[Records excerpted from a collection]
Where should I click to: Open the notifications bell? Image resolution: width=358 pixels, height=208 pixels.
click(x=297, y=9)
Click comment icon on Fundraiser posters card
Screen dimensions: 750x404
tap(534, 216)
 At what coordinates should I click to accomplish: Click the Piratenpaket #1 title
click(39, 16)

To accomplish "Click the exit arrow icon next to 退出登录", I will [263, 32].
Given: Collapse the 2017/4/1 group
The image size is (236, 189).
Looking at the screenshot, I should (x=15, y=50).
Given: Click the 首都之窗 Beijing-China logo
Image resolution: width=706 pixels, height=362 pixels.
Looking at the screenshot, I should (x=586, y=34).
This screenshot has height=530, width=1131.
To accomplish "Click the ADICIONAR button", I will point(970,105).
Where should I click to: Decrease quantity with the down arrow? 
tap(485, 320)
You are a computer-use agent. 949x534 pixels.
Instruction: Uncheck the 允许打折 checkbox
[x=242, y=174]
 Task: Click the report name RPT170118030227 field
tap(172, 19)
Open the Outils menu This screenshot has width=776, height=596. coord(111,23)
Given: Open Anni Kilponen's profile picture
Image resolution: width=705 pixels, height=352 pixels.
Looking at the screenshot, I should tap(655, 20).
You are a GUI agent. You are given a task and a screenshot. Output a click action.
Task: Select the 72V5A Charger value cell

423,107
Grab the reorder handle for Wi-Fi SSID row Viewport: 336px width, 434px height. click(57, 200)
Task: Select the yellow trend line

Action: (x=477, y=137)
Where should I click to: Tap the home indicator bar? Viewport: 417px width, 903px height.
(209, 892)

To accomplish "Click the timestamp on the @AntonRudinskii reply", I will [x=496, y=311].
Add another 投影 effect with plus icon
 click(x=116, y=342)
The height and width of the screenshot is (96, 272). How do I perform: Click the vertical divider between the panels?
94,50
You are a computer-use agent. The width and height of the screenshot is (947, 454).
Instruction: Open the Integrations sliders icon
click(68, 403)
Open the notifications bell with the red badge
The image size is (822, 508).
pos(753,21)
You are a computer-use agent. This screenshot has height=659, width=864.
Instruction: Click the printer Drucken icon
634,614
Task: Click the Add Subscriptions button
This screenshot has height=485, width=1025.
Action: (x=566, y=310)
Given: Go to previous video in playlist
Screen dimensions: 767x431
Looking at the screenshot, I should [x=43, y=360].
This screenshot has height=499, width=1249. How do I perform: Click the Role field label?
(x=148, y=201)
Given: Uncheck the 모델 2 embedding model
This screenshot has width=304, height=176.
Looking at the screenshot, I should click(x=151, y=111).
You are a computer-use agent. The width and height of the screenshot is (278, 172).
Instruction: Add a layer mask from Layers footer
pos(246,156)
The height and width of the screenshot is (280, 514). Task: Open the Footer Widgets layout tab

**YOUR OBJECTIVE**
What you give back must be the stretch above, starting at the line with "The image size is (236, 189)." and ending at the line with "This screenshot has height=530, width=1131.", copied exactly.

**REPLY**
The image size is (236, 189).
Looking at the screenshot, I should (x=15, y=50).
Given: Click the 首都之窗 Beijing-China logo
Image resolution: width=706 pixels, height=362 pixels.
Looking at the screenshot, I should (x=586, y=34).
This screenshot has height=530, width=1131.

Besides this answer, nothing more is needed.